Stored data
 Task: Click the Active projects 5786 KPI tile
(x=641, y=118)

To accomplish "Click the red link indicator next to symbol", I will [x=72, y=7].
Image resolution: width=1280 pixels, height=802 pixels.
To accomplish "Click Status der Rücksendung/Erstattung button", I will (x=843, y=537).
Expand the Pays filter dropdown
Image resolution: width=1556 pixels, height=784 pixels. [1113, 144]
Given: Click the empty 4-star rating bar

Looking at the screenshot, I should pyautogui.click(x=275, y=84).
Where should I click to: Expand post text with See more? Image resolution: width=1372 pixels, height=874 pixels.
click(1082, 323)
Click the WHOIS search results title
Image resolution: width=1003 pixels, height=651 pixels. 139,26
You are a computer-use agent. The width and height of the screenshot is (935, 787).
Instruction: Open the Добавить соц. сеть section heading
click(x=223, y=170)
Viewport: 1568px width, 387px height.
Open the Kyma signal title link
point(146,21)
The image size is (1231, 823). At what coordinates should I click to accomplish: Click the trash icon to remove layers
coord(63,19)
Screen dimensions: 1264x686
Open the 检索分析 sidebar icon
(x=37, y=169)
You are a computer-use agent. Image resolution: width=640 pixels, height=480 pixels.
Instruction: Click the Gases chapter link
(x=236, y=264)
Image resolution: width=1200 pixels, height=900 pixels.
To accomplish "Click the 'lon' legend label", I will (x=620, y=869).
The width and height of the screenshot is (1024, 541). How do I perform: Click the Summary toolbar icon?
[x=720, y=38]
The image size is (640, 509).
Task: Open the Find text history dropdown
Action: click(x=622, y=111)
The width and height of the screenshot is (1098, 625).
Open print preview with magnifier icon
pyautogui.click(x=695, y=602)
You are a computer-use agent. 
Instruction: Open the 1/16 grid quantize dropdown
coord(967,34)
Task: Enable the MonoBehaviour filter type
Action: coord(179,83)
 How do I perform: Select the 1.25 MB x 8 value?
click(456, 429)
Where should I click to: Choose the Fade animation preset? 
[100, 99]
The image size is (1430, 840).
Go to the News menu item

Instructions to follow.
Output every line of the data above as a JSON list of strings, one string per line, omitting blank lines.

Exercise solution.
[
  " Task: Click the Active projects 5786 KPI tile",
  "(x=641, y=118)",
  "To accomplish \"Click the red link indicator next to symbol\", I will [x=72, y=7].",
  "Image resolution: width=1280 pixels, height=802 pixels.",
  "To accomplish \"Click Status der Rücksendung/Erstattung button\", I will (x=843, y=537).",
  "Expand the Pays filter dropdown",
  "Image resolution: width=1556 pixels, height=784 pixels. [1113, 144]",
  "Given: Click the empty 4-star rating bar",
  "Looking at the screenshot, I should pyautogui.click(x=275, y=84).",
  "Where should I click to: Expand post text with See more? Image resolution: width=1372 pixels, height=874 pixels.",
  "click(1082, 323)",
  "Click the WHOIS search results title",
  "Image resolution: width=1003 pixels, height=651 pixels. 139,26",
  "You are a computer-use agent. The width and height of the screenshot is (935, 787).",
  "Instruction: Open the Добавить соц. сеть section heading",
  "click(x=223, y=170)",
  "Viewport: 1568px width, 387px height.",
  "Open the Kyma signal title link",
  "point(146,21)",
  "The image size is (1231, 823). At what coordinates should I click to accomplish: Click the trash icon to remove layers",
  "coord(63,19)",
  "Screen dimensions: 1264x686",
  "Open the 检索分析 sidebar icon",
  "(x=37, y=169)",
  "You are a computer-use agent. Image resolution: width=640 pixels, height=480 pixels.",
  "Instruction: Click the Gases chapter link",
  "(x=236, y=264)",
  "Image resolution: width=1200 pixels, height=900 pixels.",
  "To accomplish \"Click the 'lon' legend label\", I will (x=620, y=869).",
  "The width and height of the screenshot is (1024, 541). How do I perform: Click the Summary toolbar icon?",
  "[x=720, y=38]",
  "The image size is (640, 509).",
  "Task: Open the Find text history dropdown",
  "Action: click(x=622, y=111)",
  "The width and height of the screenshot is (1098, 625).",
  "Open print preview with magnifier icon",
  "pyautogui.click(x=695, y=602)",
  "You are a computer-use agent. ",
  "Instruction: Open the 1/16 grid quantize dropdown",
  "coord(967,34)",
  "Task: Enable the MonoBehaviour filter type",
  "Action: coord(179,83)",
  " How do I perform: Select the 1.25 MB x 8 value?",
  "click(456, 429)",
  "Where should I click to: Choose the Fade animation preset? ",
  "[100, 99]",
  "The image size is (1430, 840).",
  "Go to the News menu item"
]